Journal article Open Access

Recent Advances in Arsenic Carcinogenesis: Modes of Action, Animal Model Systems and Methylated Arsenic Metabolites

Kitchin, Kirk T.

Recent advances in our knowledge of arsenic carcinogenesis include the development of rat or mouse models for all human organs in which inorganic arsenic is known to cause cancer -skin, lung, urinary bladder, liver and kidney. Tumors can be produced from either promotion of carcinogenesis protocols (mouse skin and lungs, rat bladder, kidney, liver and thyroid) or from complete carcinogenesis protocols (rat bladder and mouse lung).

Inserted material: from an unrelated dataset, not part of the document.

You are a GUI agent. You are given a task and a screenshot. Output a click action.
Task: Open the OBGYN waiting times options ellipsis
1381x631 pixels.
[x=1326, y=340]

Experiments with p53 +1- and K610DC transgenic mice administered dimethylarsinic acid (DMA) or arsenite have shown some degree of carcinogenic, cocarcinogenic or promotional activity in skin or bladder. At present, with the possible exception of skin, the arsenic carcinogenesis models in wild type animals are more highly developed than in transgenic mice. Recent advances in arsenic metabolism have suggested that methylation of inorganic arsenic may be a toxification, rather than a detoxification pathway and that trivalent methylated arsenic metabolites particularly monomethylarsonous acid (MMA(III) and dimethylarsinous acid (DMA(III) have a great deal of biological activity. Accumulating evidence indicates that these trivalent, methylated and relatively less ionizable arsenic metabolites may be unusually capable of interacting with cellular targets such as proteins and even DNA. In risk assessment of environmental arsenic, it is important to know and utilize both the mode of carcinogenic action and the shape of the dose-response curve at low environmental arsenic concentrations. Although much progress has been recently made in the area of arsenic's possible mode(s) of carcinogenic action, a scientific concensus has not yet been reached. In this review, nine different possible modes of action of arsenic carcinogenesis are presented and discussed -induced chromosomal abnormalities, oxidative stress, altered DNA repair, altered DNA methylation patterns, altered growth factors, enhanced cell proliferation, promotion/progression, gene amplification and suppression.